** start **
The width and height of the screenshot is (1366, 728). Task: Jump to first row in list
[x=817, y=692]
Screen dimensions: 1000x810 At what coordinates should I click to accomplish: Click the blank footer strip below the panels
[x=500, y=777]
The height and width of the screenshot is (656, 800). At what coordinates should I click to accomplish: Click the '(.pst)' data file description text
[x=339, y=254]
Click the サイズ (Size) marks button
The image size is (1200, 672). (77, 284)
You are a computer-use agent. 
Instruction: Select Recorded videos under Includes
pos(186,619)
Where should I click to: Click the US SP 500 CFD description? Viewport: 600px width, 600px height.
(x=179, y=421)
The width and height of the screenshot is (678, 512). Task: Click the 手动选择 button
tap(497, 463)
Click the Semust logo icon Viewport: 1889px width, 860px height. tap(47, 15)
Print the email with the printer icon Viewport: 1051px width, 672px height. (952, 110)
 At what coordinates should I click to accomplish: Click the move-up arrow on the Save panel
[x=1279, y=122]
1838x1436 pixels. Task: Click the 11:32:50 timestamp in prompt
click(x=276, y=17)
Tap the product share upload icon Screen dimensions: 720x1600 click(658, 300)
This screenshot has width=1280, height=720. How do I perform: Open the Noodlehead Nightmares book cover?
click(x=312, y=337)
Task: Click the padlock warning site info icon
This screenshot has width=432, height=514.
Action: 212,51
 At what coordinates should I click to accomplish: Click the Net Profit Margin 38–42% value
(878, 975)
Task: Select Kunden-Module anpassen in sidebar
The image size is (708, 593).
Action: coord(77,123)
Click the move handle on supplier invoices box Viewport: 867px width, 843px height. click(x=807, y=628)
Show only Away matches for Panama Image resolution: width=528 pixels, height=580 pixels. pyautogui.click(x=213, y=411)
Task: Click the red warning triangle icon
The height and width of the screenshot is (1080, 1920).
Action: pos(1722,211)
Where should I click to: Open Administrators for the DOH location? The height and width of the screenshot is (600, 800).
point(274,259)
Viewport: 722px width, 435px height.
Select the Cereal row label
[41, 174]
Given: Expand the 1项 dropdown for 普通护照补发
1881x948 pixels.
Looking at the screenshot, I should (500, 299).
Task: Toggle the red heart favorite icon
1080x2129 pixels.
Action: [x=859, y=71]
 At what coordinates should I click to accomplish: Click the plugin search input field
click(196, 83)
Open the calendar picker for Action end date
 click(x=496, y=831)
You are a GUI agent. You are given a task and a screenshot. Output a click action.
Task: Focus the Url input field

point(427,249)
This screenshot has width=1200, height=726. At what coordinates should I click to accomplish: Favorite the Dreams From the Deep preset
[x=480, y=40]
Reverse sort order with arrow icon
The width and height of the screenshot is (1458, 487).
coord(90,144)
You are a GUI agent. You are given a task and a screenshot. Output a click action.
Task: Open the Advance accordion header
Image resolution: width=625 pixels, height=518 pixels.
** end **
Exercise brief: Rewrite these entries as a numbered list, one line per item, leaving out any blank lines.

Result of the exercise:
1. The width and height of the screenshot is (1366, 728). Task: Jump to first row in list
2. [x=817, y=692]
3. Screen dimensions: 1000x810 At what coordinates should I click to accomplish: Click the blank footer strip below the panels
4. [x=500, y=777]
5. The height and width of the screenshot is (656, 800). At what coordinates should I click to accomplish: Click the '(.pst)' data file description text
6. [x=339, y=254]
7. Click the サイズ (Size) marks button
8. The image size is (1200, 672). (77, 284)
9. You are a computer-use agent. 
10. Instruction: Select Recorded videos under Includes
11. pos(186,619)
12. Where should I click to: Click the US SP 500 CFD description? Viewport: 600px width, 600px height.
13. (x=179, y=421)
14. The width and height of the screenshot is (678, 512). Task: Click the 手动选择 button
15. tap(497, 463)
16. Click the Semust logo icon Viewport: 1889px width, 860px height. tap(47, 15)
17. Print the email with the printer icon Viewport: 1051px width, 672px height. (952, 110)
18.  At what coordinates should I click to accomplish: Click the move-up arrow on the Save panel
19. [x=1279, y=122]
20. 1838x1436 pixels. Task: Click the 11:32:50 timestamp in prompt
21. click(x=276, y=17)
22. Tap the product share upload icon Screen dimensions: 720x1600 click(658, 300)
23. This screenshot has width=1280, height=720. How do I perform: Open the Noodlehead Nightmares book cover?
24. click(x=312, y=337)
25. Task: Click the padlock warning site info icon
26. This screenshot has width=432, height=514.
27. Action: 212,51
28.  At what coordinates should I click to accomplish: Click the Net Profit Margin 38–42% value
29. (878, 975)
30. Task: Select Kunden-Module anpassen in sidebar
31. The image size is (708, 593).
32. Action: coord(77,123)
33. Click the move handle on supplier invoices box Viewport: 867px width, 843px height. click(x=807, y=628)
34. Show only Away matches for Panama Image resolution: width=528 pixels, height=580 pixels. pyautogui.click(x=213, y=411)
35. Task: Click the red warning triangle icon
36. The height and width of the screenshot is (1080, 1920).
37. Action: pos(1722,211)
38. Where should I click to: Open Administrators for the DOH location? The height and width of the screenshot is (600, 800).
39. point(274,259)
40. Viewport: 722px width, 435px height.
41. Select the Cereal row label
42. [41, 174]
43. Given: Expand the 1项 dropdown for 普通护照补发
44. 1881x948 pixels.
45. Looking at the screenshot, I should (500, 299).
46. Task: Toggle the red heart favorite icon
47. 1080x2129 pixels.
48. Action: [x=859, y=71]
49.  At what coordinates should I click to accomplish: Click the plugin search input field
50. click(196, 83)
51. Open the calendar picker for Action end date
52.  click(x=496, y=831)
53. You are a GUI agent. You are given a task and a screenshot. Output a click action.
54. Task: Focus the Url input field
55. point(427,249)
56. This screenshot has width=1200, height=726. At what coordinates should I click to accomplish: Favorite the Dreams From the Deep preset
57. [x=480, y=40]
58. Reverse sort order with arrow icon
59. The width and height of the screenshot is (1458, 487).
60. coord(90,144)
61. You are a GUI agent. You are given a task and a screenshot. Output a click action.
62. Task: Open the Advance accordion header
63. Image resolution: width=625 pixels, height=518 pixels.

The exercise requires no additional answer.